What you need to do:
1. In the oil sands article, what is the overburden set aside for during surface mining?
2. Rewrite the oil sands article from "Alberta’s Athabasca region" through "forecast by 2022.", putting "center" in place of "heart".

Excerpted text:
start
Opportunities in the Oil Sands
The first part of the article is mostly a review of what was covered in this week’s Energy Letter. If you read that issue, then feel free to skip down to the section titled “Canadian Natural Resources.”
Overview
As a result of advances in the development of oil sands, Canada has the third-largest oil reserves in the world. Of the 173 billion barrels of Canadian reserves, 97 percent are in the oil sands, which are a mixture of sand, clay, water and bitumen — a very heavy oil.
Alberta’s Athabasca region is the heart of Canada’s oil sands production. Oil production in Alberta has been growing by about 170,000 barrels per day (bpd) each year, and an aggregate production increase of about 1.8 million bpd is forecast by 2022.
The surface area above Alberta’s oil sands deposits is slightly larger than New York state. Of the nearly 55,000 square miles of oil sands formation, 1,853 square miles have been identified as being close enough to the surface for mining. To date, 276 square miles have been disturbed by surface mining, and 27 square miles are under active reclamation.
Source: Government of Alberta
Surface Mining
Most of the oil sands production thus far has come from surface mining, which is feasible when the oil sands are relatively close to the surface. In order to produce oil sands from surface mines, any harvestable timber is sold and the overburden — a top layer of peat, clay and sand 30 to 40 meters deep — is removed and set aside for future reclamation. The oil sands are then removed from the open pit and placed in dump trucks capable of carrying loads of 400 short tons.
Truck unloading oil sands at Horizon oil sands site. Source: Canadian Natural Resources
The trucks transport the ore to a processing facility where it is dropped into a crusher, mixed with hot water, and then piped to the plant. The mixture is put into large separation vessels where the bitumen is removed in the top layer, and the bottom layer of sand and some residual bitumen is sent to the infamous tailings ponds where it will eventually be buried before the land above the tailings pond is reclaimed. The recovery rate for bitumen from surface mines is above 90 percent.
end
Given information:
start
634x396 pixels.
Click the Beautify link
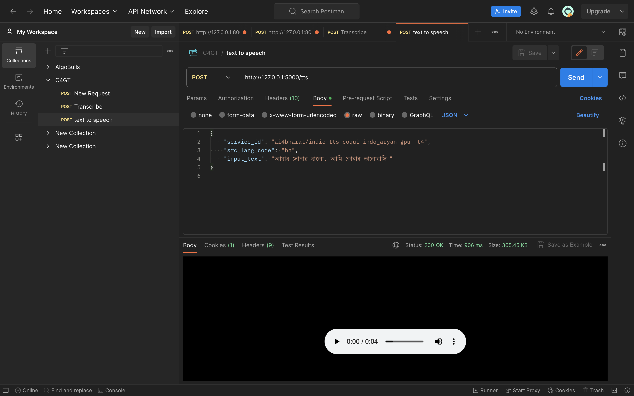587,115
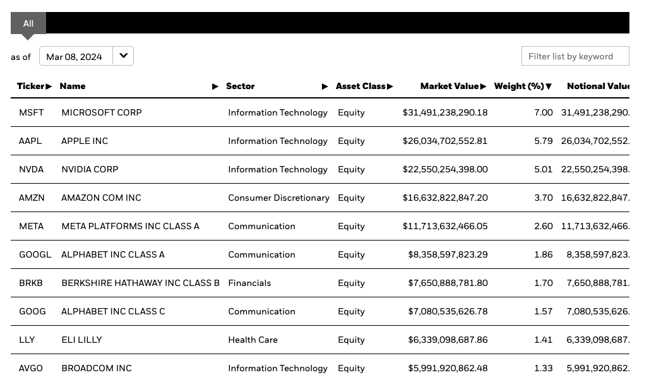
end
Responses to the exercise:
1. The overburden, a top layer of peat, clay and sand 30 to 40 meters deep, is set aside for future reclamation.

2.
Alberta’s Athabasca region is the center of Canada’s oil sands production. Oil production in Alberta has been growing by about 170,000 barrels per day (bpd) each year, and an aggregate production increase of about 1.8 million bpd is forecast by 2022.